The BBC News is reporting that new sound recordings of an owl in Oman may be a record of a new species, as published in Dutch Birding from a random recent discovery. Most are hearing the news today.
Ornithologists working in Oman say an owl discovered in a remote, mountainous region could be a new species.
Wildlife sound-recordist Magnus Robb told BBC News that he heard the bird’s call whilst trying to record the call of another type of owl.
After repeated trips to the remote site, he and a colleague – naturalist and photographer Arnoud van den Berg – captured photographs of the bird.
Robb’s first recordings of the bird’s unfamiliar hoot were a “serendipitous discovery” in March 2013.
“I was listening through my headphones, when I suddenly heard something completely different [to the owl species I was there to record],” he told BBC News.
“I know the other Arabian owl sounds quite well, and this was clearly something that didn’t fit.”
The bird call expert said he had a “good inkling straight away that this could be something new”.
“I even phoned a colleague a few minutes later and said, ‘I think I’ve just discovered a new species of owl.”
The sound of the owl can be found here. The BBC also linked to the recording.
Dr Wesley Hochachka from Cornell University’s lab of ornithology commented that, in the last few decades, it had become “more accepted by ornithologists, particularly in tropical areas, that new species are being discovered based on distinctively different vocalisations”.
The team plans to gather DNA evidence from the owl’s feathers in order to confirm their find genetically.
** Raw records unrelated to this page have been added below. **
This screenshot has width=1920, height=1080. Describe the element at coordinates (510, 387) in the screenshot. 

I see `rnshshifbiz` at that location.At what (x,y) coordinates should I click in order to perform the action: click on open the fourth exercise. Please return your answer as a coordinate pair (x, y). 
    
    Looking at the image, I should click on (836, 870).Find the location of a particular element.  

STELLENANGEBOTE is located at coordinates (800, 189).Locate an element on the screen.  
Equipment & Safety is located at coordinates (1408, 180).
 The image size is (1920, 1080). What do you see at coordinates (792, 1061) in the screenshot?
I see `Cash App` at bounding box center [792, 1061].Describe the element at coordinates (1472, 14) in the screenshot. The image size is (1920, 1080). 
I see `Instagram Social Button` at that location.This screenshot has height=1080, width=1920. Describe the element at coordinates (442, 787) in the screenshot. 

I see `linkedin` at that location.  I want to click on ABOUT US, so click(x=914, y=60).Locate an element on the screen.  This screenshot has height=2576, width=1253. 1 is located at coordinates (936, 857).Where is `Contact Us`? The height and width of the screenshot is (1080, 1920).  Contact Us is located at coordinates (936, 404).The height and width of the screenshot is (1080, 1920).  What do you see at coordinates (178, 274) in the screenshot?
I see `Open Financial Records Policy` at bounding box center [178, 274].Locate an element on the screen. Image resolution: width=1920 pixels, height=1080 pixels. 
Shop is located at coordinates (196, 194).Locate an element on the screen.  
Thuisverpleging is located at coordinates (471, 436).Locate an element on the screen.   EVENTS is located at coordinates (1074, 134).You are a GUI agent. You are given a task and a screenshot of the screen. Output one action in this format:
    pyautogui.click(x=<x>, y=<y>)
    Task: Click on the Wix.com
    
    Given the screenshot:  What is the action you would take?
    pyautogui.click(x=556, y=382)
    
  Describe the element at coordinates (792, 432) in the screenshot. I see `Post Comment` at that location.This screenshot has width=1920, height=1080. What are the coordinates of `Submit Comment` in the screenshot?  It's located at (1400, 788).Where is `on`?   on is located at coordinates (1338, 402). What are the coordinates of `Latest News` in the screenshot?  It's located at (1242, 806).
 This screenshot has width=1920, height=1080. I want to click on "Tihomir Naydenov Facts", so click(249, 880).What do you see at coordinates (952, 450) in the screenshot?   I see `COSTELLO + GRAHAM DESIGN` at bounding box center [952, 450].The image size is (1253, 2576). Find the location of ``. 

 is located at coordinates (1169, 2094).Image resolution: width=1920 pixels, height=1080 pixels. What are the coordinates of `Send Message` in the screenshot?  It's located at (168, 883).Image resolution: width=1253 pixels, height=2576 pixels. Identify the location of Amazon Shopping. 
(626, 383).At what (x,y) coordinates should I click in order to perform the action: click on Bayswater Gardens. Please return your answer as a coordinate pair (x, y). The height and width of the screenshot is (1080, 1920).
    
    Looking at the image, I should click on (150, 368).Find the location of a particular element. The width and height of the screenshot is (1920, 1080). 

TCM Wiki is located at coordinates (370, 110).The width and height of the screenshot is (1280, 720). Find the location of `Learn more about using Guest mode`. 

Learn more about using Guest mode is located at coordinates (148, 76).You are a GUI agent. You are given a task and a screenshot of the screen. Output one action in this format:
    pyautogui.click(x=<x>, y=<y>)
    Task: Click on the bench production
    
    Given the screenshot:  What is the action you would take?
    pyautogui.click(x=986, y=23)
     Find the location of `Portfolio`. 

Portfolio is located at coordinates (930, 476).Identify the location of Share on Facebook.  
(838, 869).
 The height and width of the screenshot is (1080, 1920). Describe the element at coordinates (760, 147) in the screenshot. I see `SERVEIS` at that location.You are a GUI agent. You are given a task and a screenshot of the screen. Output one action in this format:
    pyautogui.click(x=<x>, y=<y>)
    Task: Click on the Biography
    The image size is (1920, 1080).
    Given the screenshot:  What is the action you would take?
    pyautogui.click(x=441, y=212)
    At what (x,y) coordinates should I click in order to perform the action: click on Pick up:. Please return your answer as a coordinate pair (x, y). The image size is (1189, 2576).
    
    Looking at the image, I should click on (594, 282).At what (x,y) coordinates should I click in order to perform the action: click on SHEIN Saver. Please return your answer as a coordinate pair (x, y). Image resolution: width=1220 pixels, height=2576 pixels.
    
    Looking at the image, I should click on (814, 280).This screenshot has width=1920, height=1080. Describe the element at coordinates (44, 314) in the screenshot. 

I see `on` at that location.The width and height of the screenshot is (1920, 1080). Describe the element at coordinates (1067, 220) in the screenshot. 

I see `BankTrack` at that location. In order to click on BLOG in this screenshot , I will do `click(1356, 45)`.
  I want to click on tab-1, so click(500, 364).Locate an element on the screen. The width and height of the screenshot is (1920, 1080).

But Prof Ian Newton, a bird expert from the UK’s Centre for Ecology and Hydrology, said he found the evidence that the team had already provided convincing.
“Based on the recordings of songs and calls and on the good-quality photographs, I was also convinced that it should be placed within the genus Strix, which also contains the Tawny Owl of Britain and Europe,” he told BBC News.
Mr Robb said he hoped eventually to name the new species the Omani owl, in honour of the Omani people.
I don’t consider most new species accounts that thrilling, but more expected.
“New owl” and “Oman,” I must admit, however, was not a combination I was expecting. Particularly as it doesn’t seem to be a relatively minor variant on a known species.